What is being asked:
Using the listing below, print exactly everything from the line with "Business Hall of Fame (649, 2333)" down to the line with "For every named target in this 445×2576", both included, and nothing more.
[Start of section]
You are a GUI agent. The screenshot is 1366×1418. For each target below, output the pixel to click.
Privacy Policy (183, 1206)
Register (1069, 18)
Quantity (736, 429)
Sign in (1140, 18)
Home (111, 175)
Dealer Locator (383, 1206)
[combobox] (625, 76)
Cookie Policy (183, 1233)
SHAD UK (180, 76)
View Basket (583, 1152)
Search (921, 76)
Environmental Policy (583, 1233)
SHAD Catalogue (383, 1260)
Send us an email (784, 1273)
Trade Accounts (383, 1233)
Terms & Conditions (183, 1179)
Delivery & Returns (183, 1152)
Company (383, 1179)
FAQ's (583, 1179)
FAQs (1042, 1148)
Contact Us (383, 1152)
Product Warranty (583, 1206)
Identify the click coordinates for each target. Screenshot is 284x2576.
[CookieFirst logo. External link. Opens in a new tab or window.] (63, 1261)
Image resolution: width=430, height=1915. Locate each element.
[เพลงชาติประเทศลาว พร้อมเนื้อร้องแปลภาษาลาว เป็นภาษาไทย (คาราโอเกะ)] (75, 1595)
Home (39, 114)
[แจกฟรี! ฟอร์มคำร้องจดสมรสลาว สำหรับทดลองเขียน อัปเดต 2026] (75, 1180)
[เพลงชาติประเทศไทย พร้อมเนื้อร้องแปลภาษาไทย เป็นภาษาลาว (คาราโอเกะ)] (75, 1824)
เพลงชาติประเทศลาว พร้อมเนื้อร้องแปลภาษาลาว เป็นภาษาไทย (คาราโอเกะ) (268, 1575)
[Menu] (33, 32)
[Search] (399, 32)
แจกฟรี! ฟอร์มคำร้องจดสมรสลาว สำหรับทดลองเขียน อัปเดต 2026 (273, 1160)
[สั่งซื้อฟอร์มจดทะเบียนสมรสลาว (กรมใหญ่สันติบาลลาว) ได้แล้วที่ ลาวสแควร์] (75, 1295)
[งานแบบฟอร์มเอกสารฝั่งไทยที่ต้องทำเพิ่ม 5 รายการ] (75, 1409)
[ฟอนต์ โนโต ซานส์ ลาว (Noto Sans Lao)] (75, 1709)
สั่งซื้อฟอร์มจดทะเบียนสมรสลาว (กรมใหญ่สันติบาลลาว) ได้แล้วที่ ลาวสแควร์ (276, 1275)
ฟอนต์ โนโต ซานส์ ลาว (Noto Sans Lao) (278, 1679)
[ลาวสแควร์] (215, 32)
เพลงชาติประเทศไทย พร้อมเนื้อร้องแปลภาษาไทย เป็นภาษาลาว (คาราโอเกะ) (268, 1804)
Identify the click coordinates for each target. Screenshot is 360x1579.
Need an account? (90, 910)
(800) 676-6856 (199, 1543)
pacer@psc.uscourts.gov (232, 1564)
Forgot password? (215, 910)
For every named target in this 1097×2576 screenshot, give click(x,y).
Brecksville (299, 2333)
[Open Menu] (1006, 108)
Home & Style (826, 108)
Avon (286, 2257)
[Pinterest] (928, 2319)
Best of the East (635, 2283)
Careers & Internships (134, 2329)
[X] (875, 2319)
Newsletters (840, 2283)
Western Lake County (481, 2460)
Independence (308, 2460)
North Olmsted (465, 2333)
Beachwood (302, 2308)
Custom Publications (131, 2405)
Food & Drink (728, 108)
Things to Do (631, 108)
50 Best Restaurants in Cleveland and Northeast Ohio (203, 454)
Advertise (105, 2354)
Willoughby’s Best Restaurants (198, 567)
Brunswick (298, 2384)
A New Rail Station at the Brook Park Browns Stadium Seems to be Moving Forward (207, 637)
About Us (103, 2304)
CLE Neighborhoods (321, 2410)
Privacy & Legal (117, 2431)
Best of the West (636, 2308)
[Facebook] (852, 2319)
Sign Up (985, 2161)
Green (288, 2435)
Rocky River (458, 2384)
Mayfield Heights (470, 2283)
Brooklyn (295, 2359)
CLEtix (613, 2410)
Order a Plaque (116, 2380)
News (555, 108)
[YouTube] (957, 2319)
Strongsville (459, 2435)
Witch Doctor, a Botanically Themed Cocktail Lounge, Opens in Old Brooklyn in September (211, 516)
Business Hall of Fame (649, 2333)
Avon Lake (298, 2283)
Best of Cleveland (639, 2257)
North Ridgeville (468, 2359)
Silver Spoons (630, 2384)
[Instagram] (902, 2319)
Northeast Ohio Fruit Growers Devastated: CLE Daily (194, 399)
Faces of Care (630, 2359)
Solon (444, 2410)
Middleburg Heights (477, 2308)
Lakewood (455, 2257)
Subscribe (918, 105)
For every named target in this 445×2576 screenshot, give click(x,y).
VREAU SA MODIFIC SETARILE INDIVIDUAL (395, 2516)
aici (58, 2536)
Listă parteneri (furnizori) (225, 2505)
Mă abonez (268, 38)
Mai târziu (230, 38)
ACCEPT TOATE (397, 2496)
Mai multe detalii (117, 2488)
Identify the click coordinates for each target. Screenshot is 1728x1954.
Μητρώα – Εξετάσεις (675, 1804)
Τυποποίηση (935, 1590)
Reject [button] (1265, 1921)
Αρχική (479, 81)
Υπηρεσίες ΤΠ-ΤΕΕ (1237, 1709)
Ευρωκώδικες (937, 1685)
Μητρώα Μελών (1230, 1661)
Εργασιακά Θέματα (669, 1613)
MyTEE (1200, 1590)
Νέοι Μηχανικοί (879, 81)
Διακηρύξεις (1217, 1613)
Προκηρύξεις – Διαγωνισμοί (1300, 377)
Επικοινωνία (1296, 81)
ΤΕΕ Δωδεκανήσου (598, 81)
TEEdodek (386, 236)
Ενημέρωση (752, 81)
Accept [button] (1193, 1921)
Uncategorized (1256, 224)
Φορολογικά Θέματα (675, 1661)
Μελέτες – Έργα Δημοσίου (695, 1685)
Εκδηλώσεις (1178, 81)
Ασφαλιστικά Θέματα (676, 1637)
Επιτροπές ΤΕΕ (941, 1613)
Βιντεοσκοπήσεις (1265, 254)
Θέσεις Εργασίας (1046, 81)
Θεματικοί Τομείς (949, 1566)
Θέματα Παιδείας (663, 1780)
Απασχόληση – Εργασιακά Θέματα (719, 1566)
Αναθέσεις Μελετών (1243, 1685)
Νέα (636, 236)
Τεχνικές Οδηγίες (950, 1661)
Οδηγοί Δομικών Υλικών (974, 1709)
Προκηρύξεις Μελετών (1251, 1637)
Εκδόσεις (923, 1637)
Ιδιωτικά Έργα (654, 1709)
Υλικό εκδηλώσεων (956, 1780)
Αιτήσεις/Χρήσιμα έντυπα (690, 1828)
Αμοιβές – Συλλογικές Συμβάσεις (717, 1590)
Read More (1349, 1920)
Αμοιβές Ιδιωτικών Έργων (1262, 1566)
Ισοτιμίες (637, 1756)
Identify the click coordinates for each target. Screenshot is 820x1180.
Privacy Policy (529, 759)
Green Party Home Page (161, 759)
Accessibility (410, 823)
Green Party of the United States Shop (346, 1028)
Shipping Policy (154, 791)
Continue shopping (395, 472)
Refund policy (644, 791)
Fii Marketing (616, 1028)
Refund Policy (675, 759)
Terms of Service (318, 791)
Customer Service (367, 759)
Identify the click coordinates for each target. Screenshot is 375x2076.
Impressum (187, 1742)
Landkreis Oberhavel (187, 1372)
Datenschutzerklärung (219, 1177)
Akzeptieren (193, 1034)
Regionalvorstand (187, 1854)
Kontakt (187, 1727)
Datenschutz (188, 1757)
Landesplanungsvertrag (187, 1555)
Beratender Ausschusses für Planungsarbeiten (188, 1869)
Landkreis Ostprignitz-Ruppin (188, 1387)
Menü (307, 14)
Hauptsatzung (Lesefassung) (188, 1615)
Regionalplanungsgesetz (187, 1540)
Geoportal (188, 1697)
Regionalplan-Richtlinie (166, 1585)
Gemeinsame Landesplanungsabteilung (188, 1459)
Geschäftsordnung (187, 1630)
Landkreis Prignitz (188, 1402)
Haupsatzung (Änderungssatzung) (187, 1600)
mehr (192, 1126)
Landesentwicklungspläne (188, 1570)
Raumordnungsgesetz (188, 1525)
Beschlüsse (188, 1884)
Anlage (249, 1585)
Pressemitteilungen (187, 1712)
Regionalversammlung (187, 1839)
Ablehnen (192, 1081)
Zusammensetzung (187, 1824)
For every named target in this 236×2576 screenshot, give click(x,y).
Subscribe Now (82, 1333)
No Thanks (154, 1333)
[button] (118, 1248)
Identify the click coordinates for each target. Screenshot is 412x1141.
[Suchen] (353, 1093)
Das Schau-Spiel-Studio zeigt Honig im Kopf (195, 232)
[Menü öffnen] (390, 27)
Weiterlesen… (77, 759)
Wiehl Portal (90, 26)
[End of section]
Your response:
Business Hall of Fame (649, 2333)
Avon Lake (298, 2283)
Best of Cleveland (639, 2257)
North Ridgeville (468, 2359)
Silver Spoons (630, 2384)
[Instagram] (902, 2319)
Northeast Ohio Fruit Growers Devastated: CLE Daily (194, 399)
Faces of Care (630, 2359)
Solon (444, 2410)
Middleburg Heights (477, 2308)
Lakewood (455, 2257)
Subscribe (918, 105)
For every named target in this 445×2576 screenshot, give click(x,y).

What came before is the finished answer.